[START OF Supplied material]
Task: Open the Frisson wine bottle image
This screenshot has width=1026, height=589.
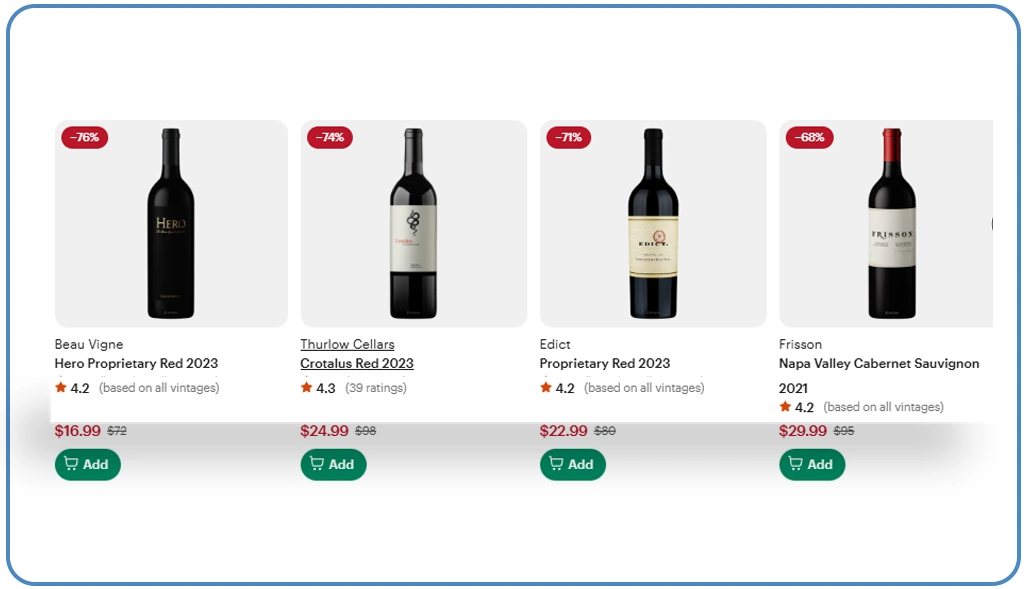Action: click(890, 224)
[END OF Supplied material]
[START OF Supplied material]
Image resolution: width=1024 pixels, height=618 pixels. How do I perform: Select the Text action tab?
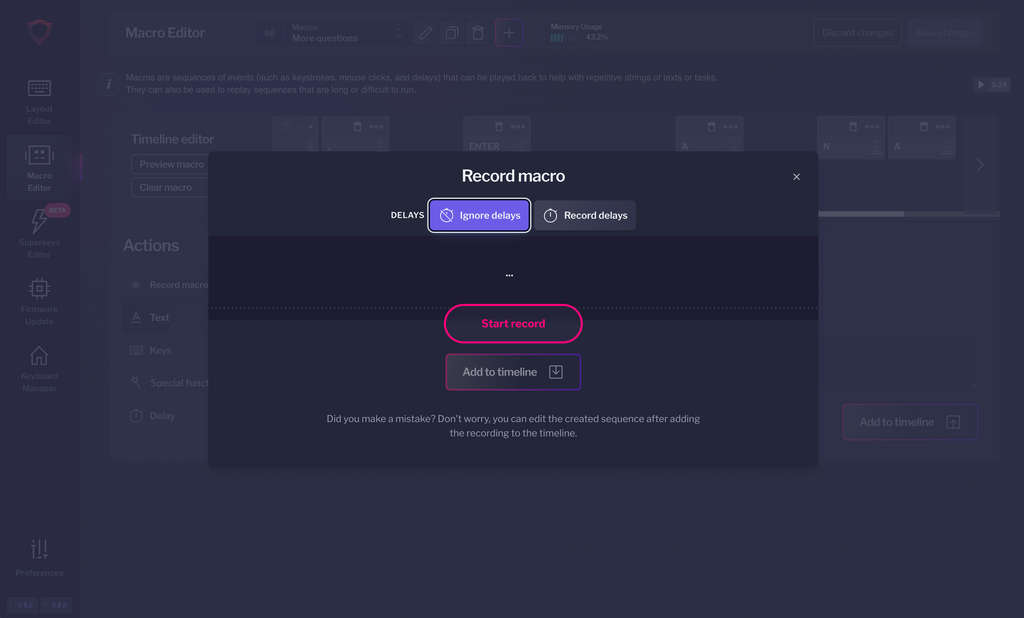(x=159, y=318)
[END OF Supplied material]
[START OF Supplied material]
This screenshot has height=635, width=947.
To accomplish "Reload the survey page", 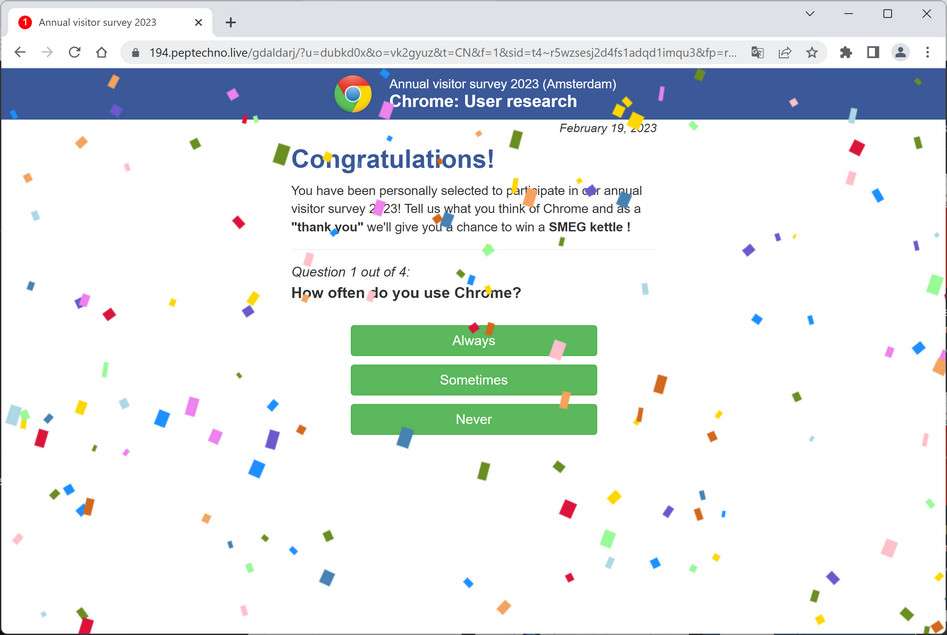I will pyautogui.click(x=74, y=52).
[END OF Supplied material]
▸ **Instructions to follow**
Retype the data exactly between the lines holding "Task: Open the Frisson wine bottle image" and "Action: click(890, 224)", inclusive, leaving out the pictures.

▸ **Task result**
Task: Open the Frisson wine bottle image
This screenshot has width=1026, height=589.
Action: click(890, 224)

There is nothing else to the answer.